Six months after U.S. Airways's emergence from its second bankruptcy, Edwin Perrow Bosiger, Jr., brought suit in federal district court contending that U.S. Airways had improperly terminated his pension during its first bankruptcy. The district court dismissed Bosiger's claim, holding that it was barred because Bosiger failed to file a proof of claim during U.S. Airways's second bankruptcy. After careful consideration, we agree with the district court and affirm its decision. It is simply too late in the day for Bosiger to challenge the termination of his pension: unwinding U.S. Airways's second bankruptcy at this stage would not only unduly lengthen the airline's restructuring, but it would also upset the legitimate interests of those creditors who relied on U.S. Airways's reorganization plan.


In the mid-1990s, U.S. Airways Group, Inc. ("US Airways"), and the Air Line Pilots Association ("ALPA"), an international union representing U.S. Airways's active pilots, reached an agreement on retirement benefits. This agreement called for retired pilots to receive, on a monthly basis, a share of their final salary adjusted for the length of their tenure with U.S. Airways.

In order to provide these monthly benefits, U.S. Airways established a pension plan referred to as the Non-Qualified Top Hat Retirement Plan ("Non-Qualified Plan"). The Non-Qualified Plan supplemented the pre-existing Retirement Income Plan for Pilots of U.S. Airways ("Pilots Defined Benefit Plan"). The Pilots Defined Benefit Plan was a tax-qualified pension plan capped by the Internal Revenue Code, such that it alone could not provide the total retirement benefits promised to U.S. Airways's pilots under the agreement with ALPA.

The Non-Qualified Plan, on the other hand, paid retirement benefits above and beyond those payable by the Pilots Defined Benefit Plan. Although never memorialized in a written contract, the Non-Qualified Plan was maintained pursuant to the original collective bargaining agreement and subsequent letters of agreement between U.S. Airways and ALPA. These letters recognized that the Non-Qualified Plan was necessary "to pay benefits which cannot be paid from the [Pilots Defined Benefit Plan] due to [limitations imposed by the] Internal Revenue Code."

On August 11, 2002, U.S. Airways filed for Chapter 11 bankruptcy.1 In order to continue its operations during its reorganization and successfully emerge from Chapter 11, U.S. Airways needed almost $1.75 billion in financing. US Airways was able to assemble a syndicate of lenders willing to provide this amount, but the lenders were only willing to extend the credit if U.S. Airways was able to meet certain financial targets.

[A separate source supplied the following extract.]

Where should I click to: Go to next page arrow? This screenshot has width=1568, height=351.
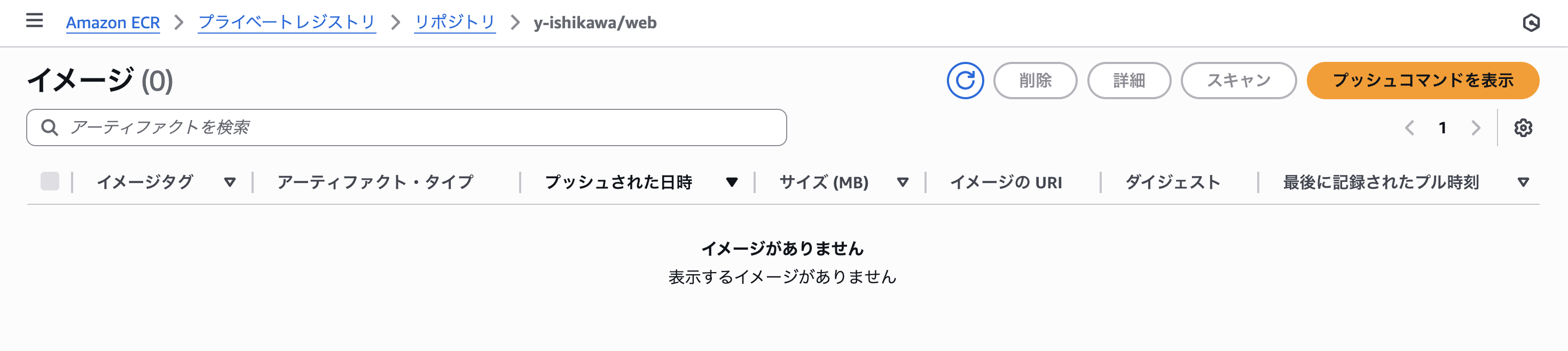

A major threat to U.S. Airways's ability to access the loans was an escalating pension funding problem, particularly with respect to its pilots, who accounted for a substantial portion of U.S. Airways's outstanding pension obligations. At the same time passenger revenues had dropped precipitously in the wake of the September 11th terrorist attacks, lower interest rates and a poor stock market had greatly decreased the performance of U.S. Airways's defined benefit pension plans, increasing the airline's projected contribution to the plans. This left U.S. Airways with insufficient cash flow to both meet its pension obligations and achieve the financial targets necessary to access the required funding. After exploring various potential solutions to this problem, U.S. Airways determined that, so long as its pilot pension plans were in place, it would be unable to secure the financing it needed to emerge from Chapter 11.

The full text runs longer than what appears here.